● EXERCISE PROMPT
Beginning with the line that contains "Screen dimensions: 271x131", reproduce every line through the end of the records below exactly, and leave the pictures out.

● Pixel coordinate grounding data

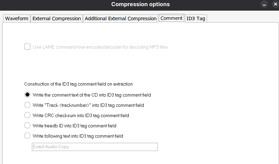
Task: Minimize the Compression options dialog
Action: (264, 4)
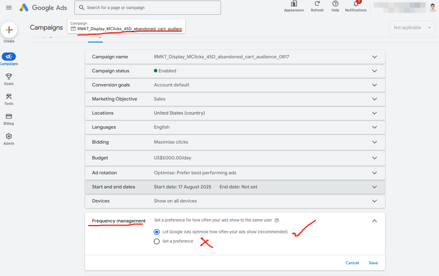The width and height of the screenshot is (439, 276).
Task: Expand the Budget settings row
Action: (375, 158)
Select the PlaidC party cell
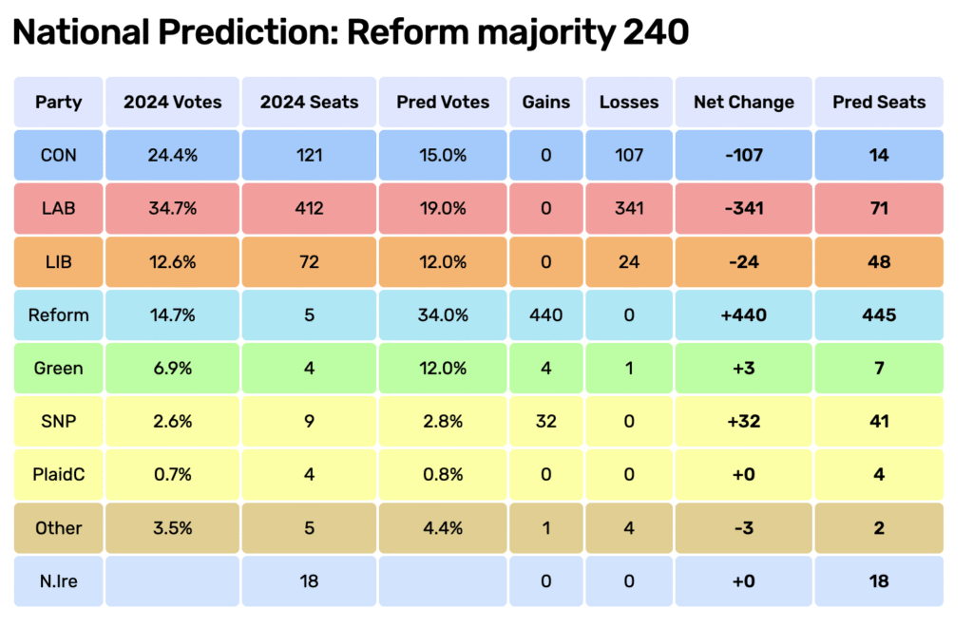The image size is (973, 627). pyautogui.click(x=59, y=474)
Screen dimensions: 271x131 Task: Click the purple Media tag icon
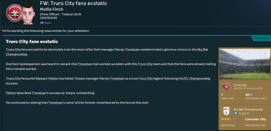(x=42, y=23)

● RESPONSE TO THIS TASK
Screen dimensions: 271x131 Task: Click the purple Media tag icon
(x=42, y=23)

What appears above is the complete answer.